Our Conversational Voice Automation Agent handles three use cases for clients: inbound appointment scheduling, outbound reminder calls, and post-service follow-up surveys. This post covers the architecture decisions that make it feel natural rather than mechanical.
The Tech Stack
The core pipeline is: telephony (Twilio) → ASR (Deepgram Nova-2) → LLM reasoning (GPT-4o with function calling) → TTS (ElevenLabs with a cloned client voice) → telephony. The entire round-trip, from the user finishing speaking to the bot beginning to respond, targets under 800ms.
We use Deepgram over Whisper for ASR because of its streaming API: we start processing partial transcriptions while the user is still speaking, which allows us to begin LLM inference earlier and shave 200–400ms off perceived latency. ElevenLabs with voice cloning lets clients use a custom voice that matches their brand, which dramatically improves caller trust metrics.
Solving for Latency
Latency is the enemy of natural conversation. Humans expect a response within 300–500ms of finishing a sentence. Our baseline pipeline without optimization sits around 1.2s, noticeably awkward. We get it below 800ms through three techniques.

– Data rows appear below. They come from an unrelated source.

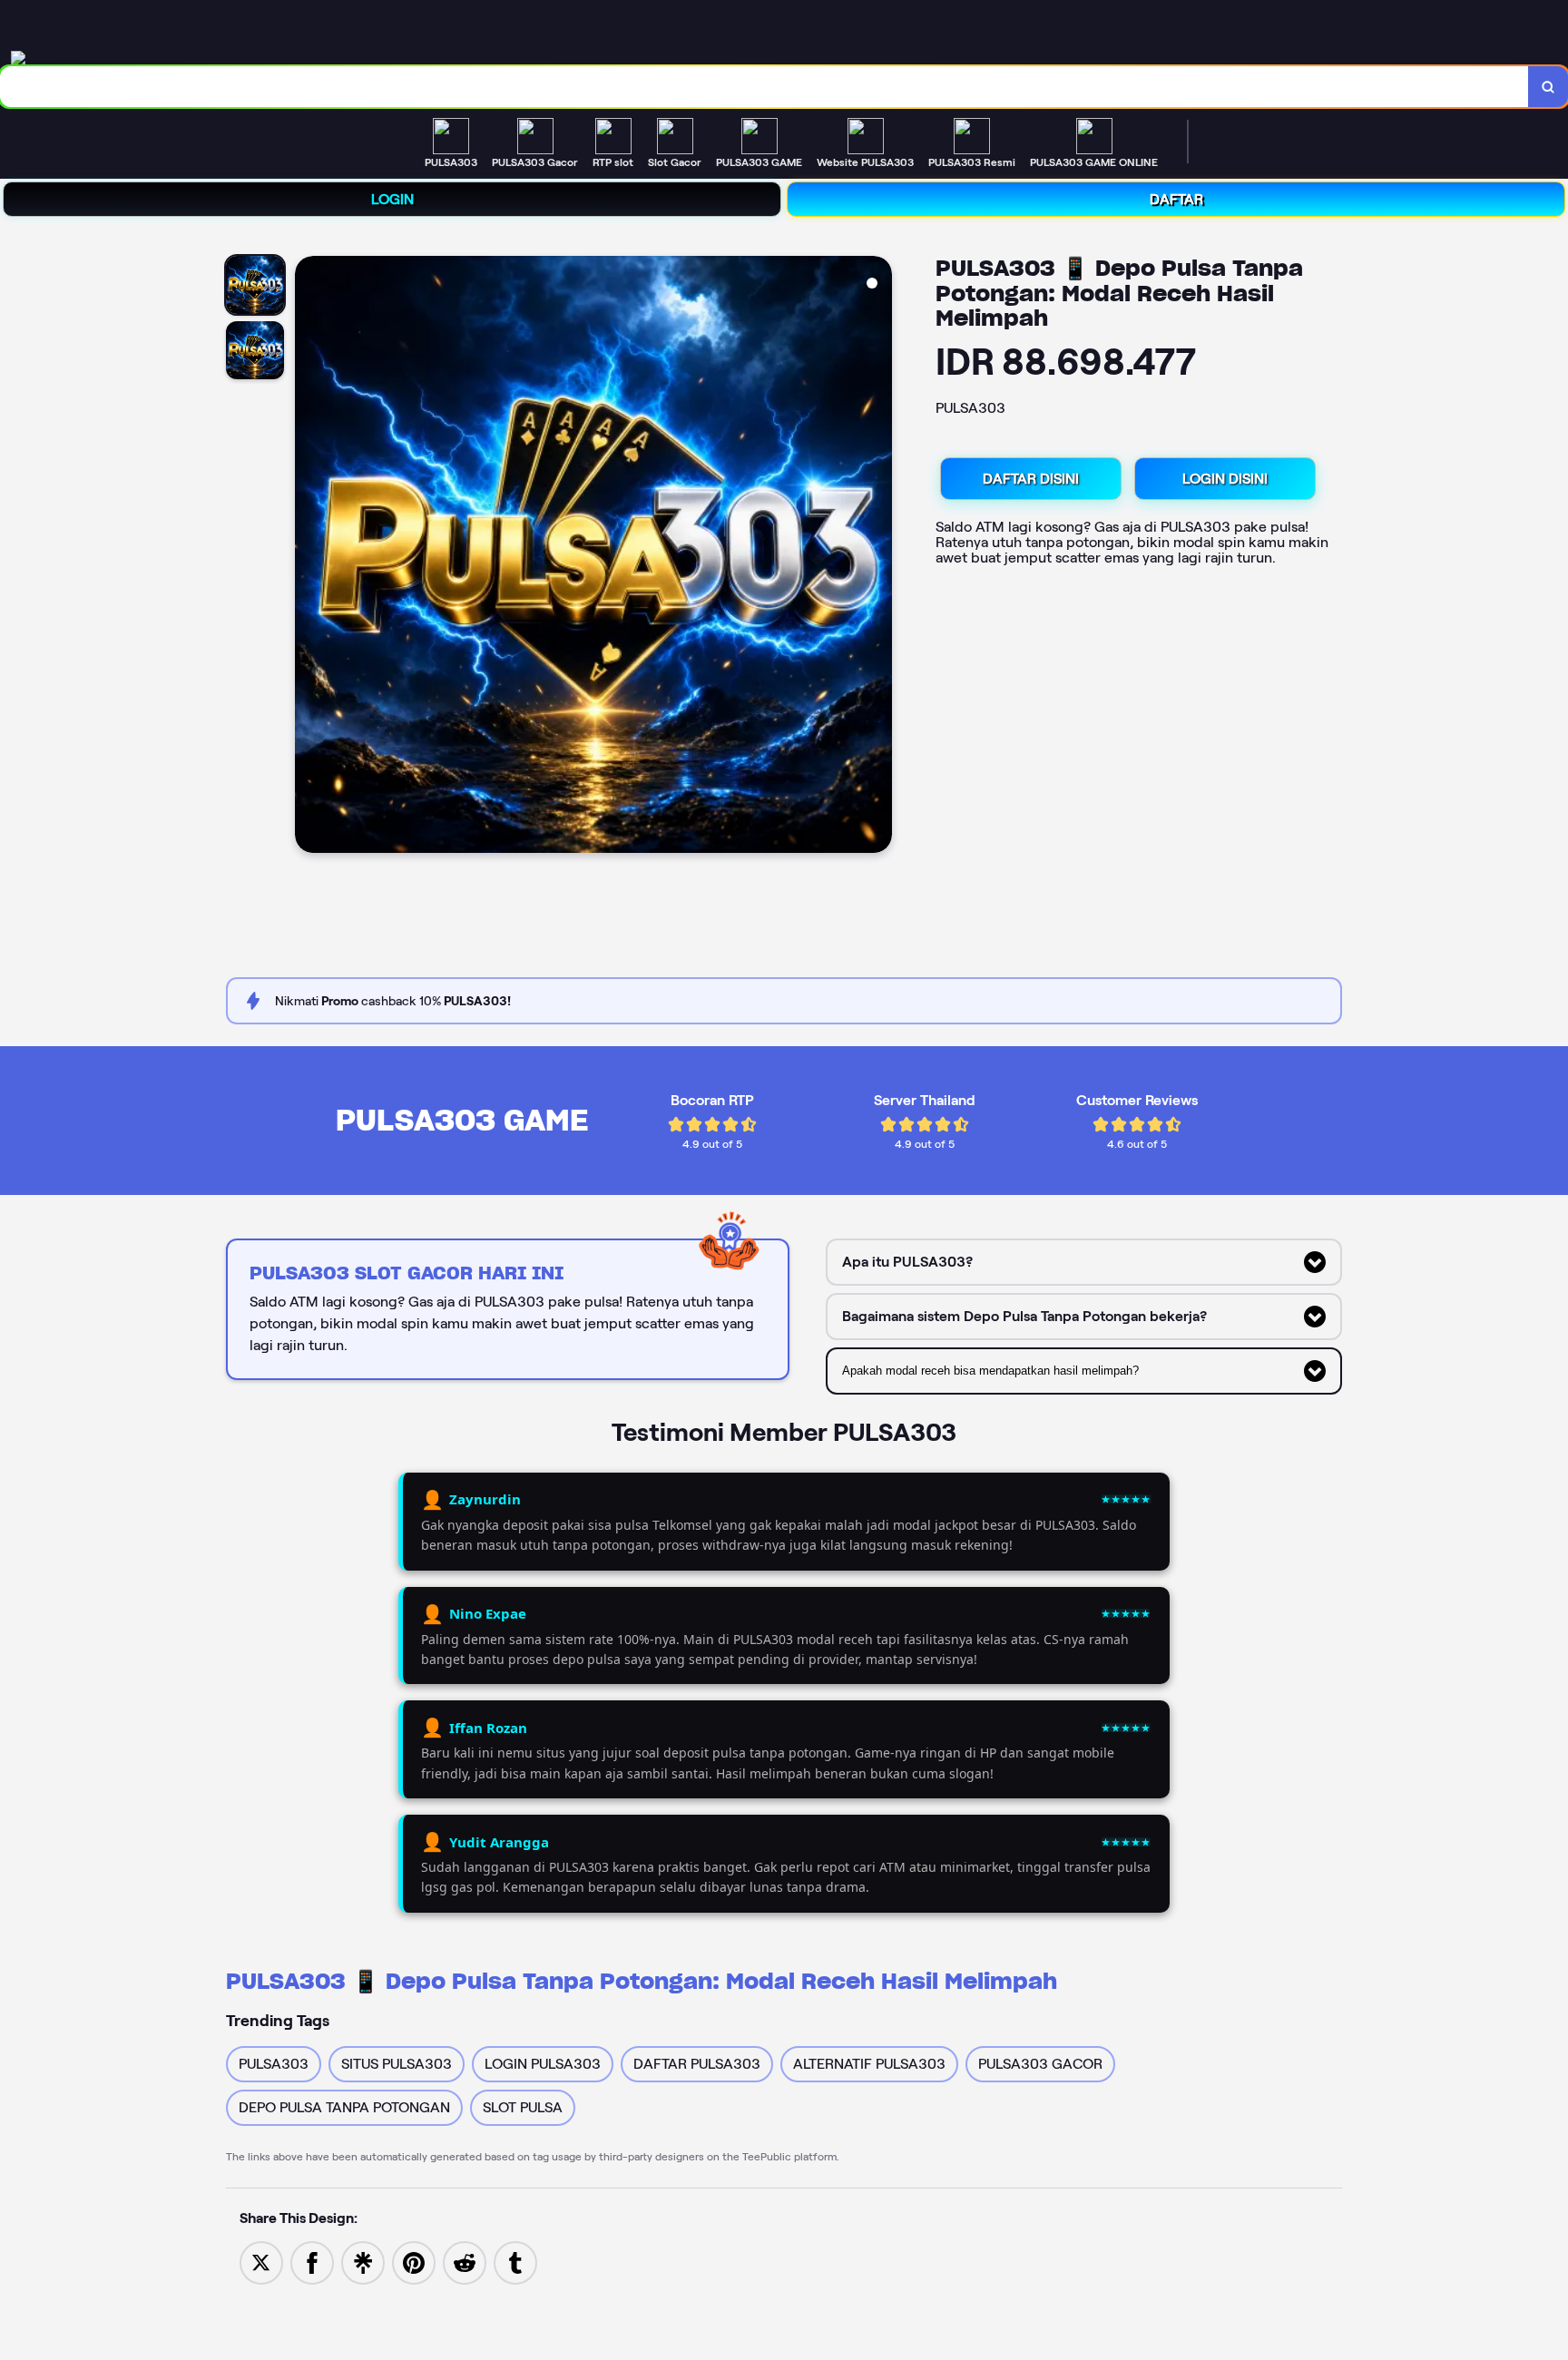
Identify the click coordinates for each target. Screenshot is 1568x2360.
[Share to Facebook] (312, 2261)
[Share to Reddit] (464, 2261)
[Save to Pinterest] (414, 2261)
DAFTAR (1176, 199)
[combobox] (764, 86)
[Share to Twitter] (261, 2261)
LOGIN (392, 199)
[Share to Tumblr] (515, 2261)
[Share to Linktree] (363, 2261)
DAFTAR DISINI (1031, 478)
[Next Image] (877, 557)
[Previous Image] (309, 557)
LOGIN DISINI (1225, 478)
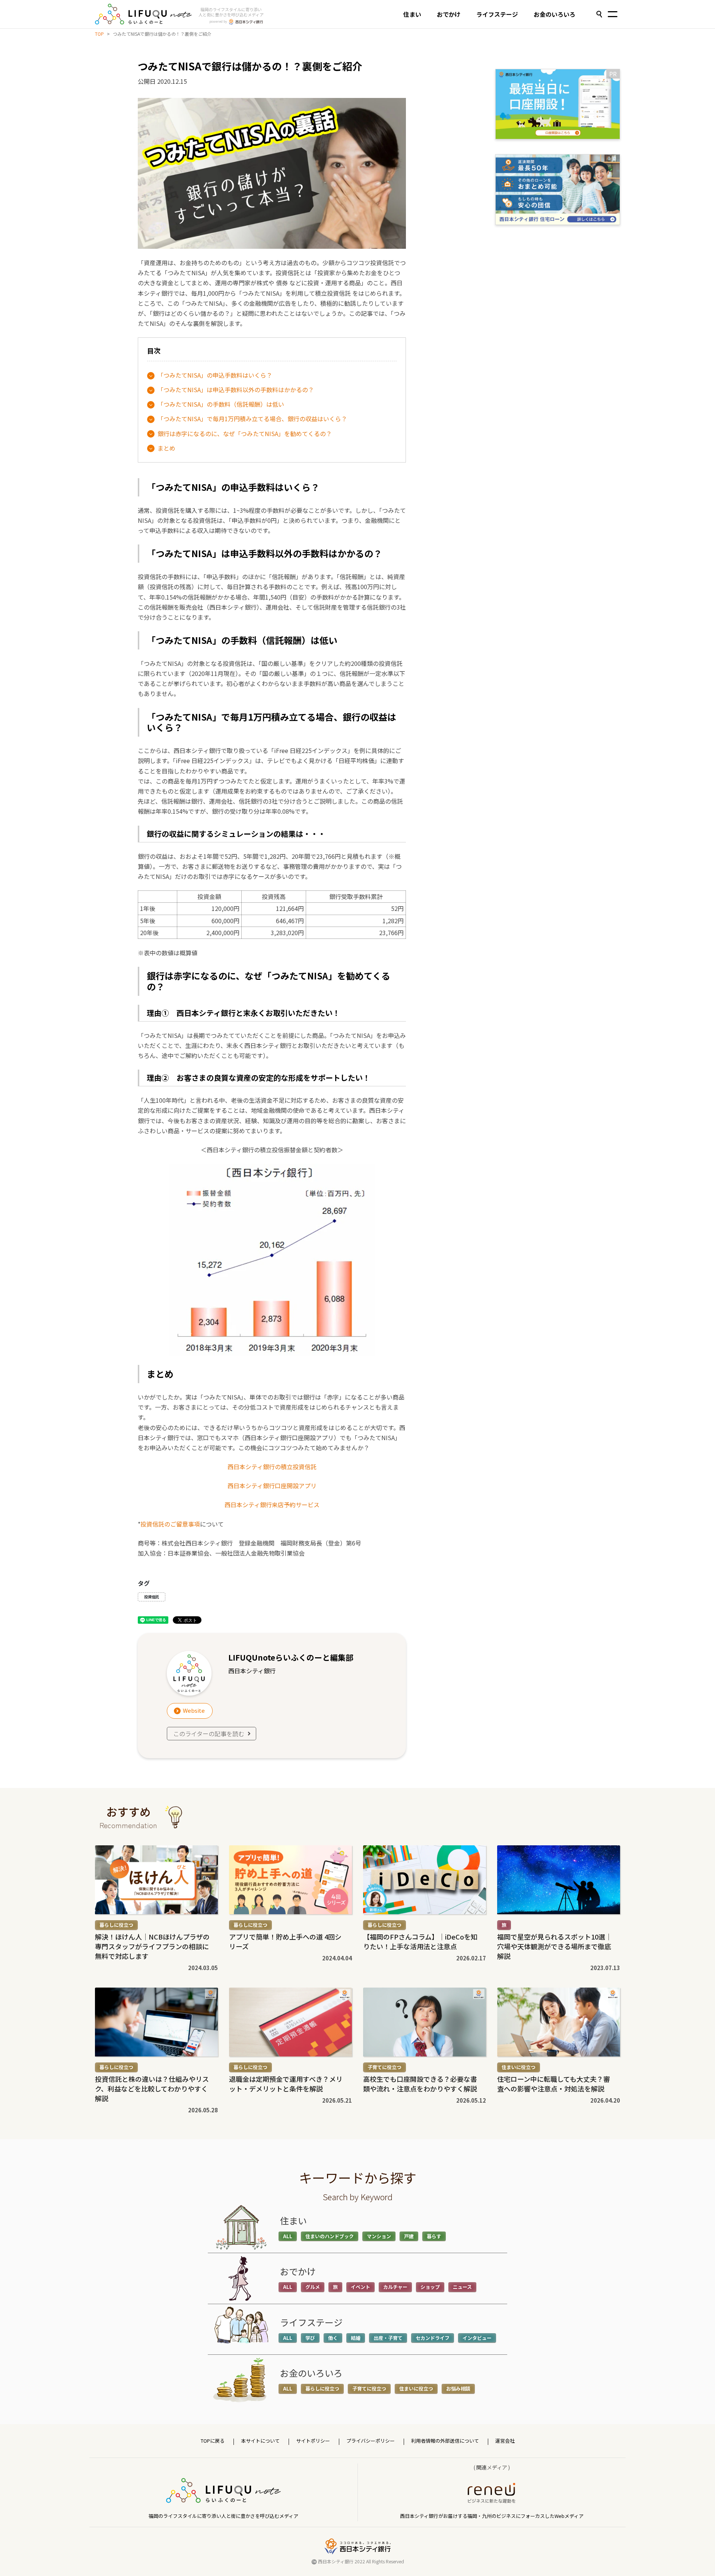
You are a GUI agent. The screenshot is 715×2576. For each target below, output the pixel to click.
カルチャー (395, 2286)
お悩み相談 (458, 2388)
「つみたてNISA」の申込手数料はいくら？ (215, 375)
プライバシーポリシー (370, 2440)
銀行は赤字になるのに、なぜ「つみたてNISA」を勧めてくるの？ (245, 433)
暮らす (434, 2236)
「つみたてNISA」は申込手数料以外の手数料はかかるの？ (236, 389)
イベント (360, 2286)
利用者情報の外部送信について (445, 2440)
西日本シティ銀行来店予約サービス (272, 1504)
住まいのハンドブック (329, 2236)
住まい (412, 14)
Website (194, 1710)
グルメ (312, 2286)
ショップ (430, 2286)
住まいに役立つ (519, 2067)
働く (333, 2337)
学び (310, 2337)
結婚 (355, 2337)
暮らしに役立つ (116, 1924)
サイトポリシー (313, 2440)
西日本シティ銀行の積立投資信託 (272, 1466)
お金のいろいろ (554, 14)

First, we use streaming for both LLM output and TTS synthesis. We begin synthesizing audio as soon as the first sentence token is complete, we don't wait for the full LLM response. Second, we use a 'filler phrase' injection: if LLM inference will take more than 600ms, we synthesize a short filler phrase ('Let me check on that for you...') to fill the silence while the real response generates. Third, we pre-cache the 20 most common response openings so the TTS synthesis for those phrases is instant.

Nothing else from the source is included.